• It is not by accident that the first woman in space was Russian.
• Russia has learnt that true equality of the sexes is only achievable when a consistent policy of economic empowerment and access to productive employment or entrepreneurship is implemented to allow every woman to assert their dignity
Every year, on March 8, we celebrate the International Women’s Day. This year, we will commemorate the 25th anniversary of the adoption by the United Nations of the Beijing Declaration and Platform for Action on the status of women. The celebrations provide us with an opportunity to reflect on the very pertinent issue of the progress that we, collectively, have achieved in gender equality and the empowerment of women.

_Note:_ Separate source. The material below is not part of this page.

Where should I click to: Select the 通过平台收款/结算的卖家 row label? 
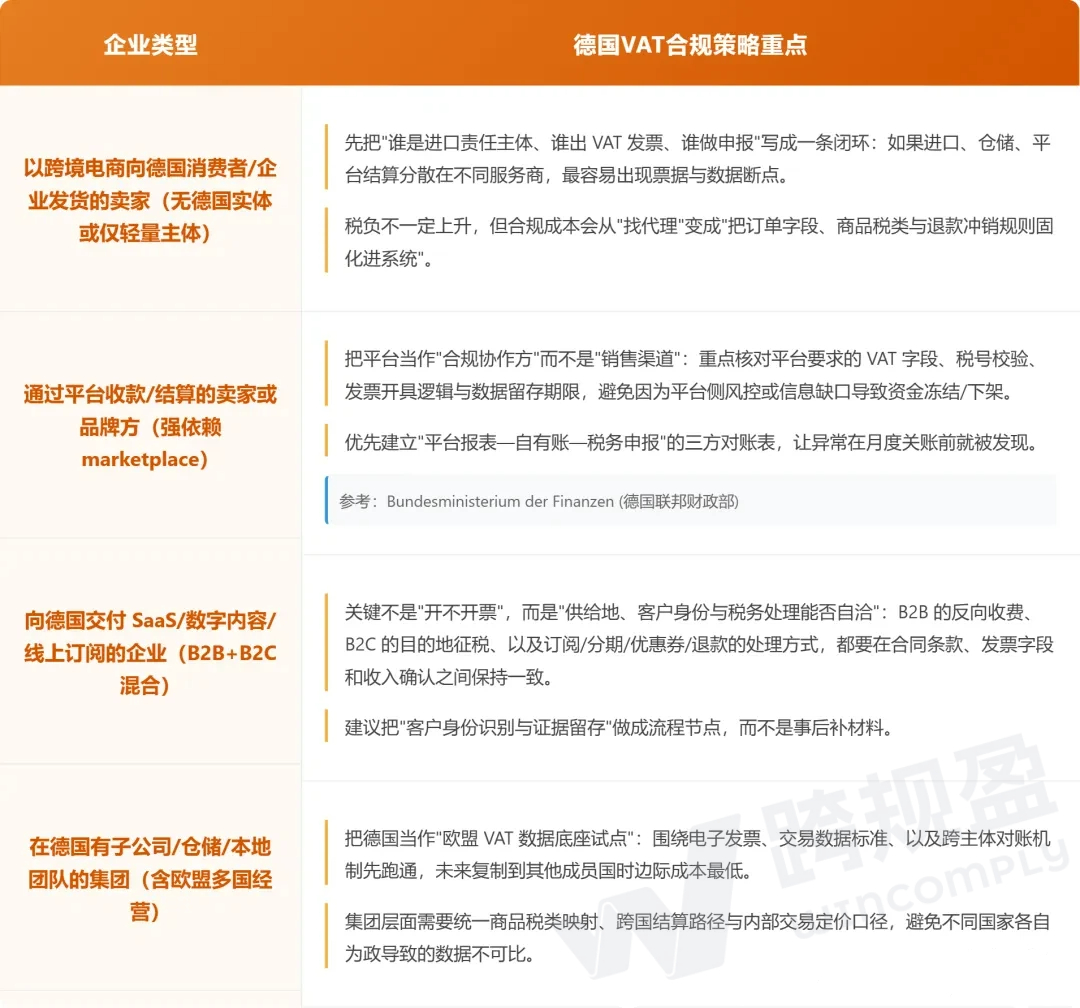150,427
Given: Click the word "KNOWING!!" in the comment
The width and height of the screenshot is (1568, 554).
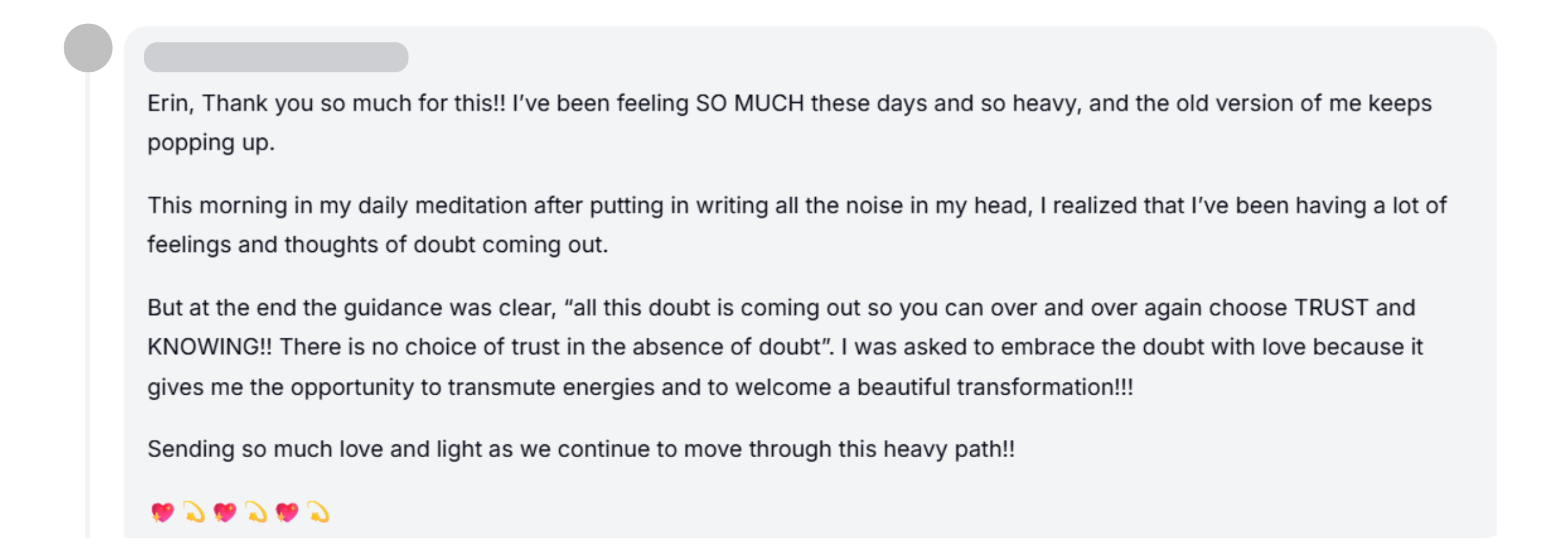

As one of the pioneers in implementing practical gender equality (equal political, economic and social rights of women were guaranteed in its 1918 Constitution and reconfirmed and reiterated ever since), Russia has learnt that true equality of the sexes is only achievable when a consistent policy of economic empowerment and access to productive employment or entrepreneurship is implemented to allow every woman to assert their dignity in society. But this is impossible without a comprehensive policy of social development for all - access to high-quality universal healthcare, education, professional growth, etc.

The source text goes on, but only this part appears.